*EXERCISE GOAL*:
Among the records that follow, how many lines contain the word "Given"? Give the number and no other words.

### DATA LISTING ###

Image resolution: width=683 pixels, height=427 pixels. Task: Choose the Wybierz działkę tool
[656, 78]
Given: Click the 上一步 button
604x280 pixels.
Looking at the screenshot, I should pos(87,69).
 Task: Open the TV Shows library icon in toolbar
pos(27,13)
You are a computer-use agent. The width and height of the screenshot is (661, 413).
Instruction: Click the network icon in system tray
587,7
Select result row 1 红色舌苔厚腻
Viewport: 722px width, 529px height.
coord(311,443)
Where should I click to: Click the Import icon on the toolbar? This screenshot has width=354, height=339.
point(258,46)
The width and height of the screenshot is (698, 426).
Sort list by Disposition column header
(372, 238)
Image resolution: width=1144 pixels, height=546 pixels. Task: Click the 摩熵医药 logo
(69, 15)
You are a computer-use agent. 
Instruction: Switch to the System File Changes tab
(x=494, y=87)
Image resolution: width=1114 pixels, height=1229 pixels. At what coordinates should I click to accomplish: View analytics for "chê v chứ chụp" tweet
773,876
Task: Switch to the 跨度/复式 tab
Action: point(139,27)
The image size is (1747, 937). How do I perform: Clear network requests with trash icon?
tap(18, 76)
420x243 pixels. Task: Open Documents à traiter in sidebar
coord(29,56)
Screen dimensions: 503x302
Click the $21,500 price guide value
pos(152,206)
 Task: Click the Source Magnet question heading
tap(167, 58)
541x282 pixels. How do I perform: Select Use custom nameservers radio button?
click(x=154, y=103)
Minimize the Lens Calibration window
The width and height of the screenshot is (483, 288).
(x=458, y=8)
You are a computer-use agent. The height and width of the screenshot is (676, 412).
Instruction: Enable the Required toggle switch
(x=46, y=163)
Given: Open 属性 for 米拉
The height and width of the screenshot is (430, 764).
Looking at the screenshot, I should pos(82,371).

###

*WRITTEN REPLY*:
2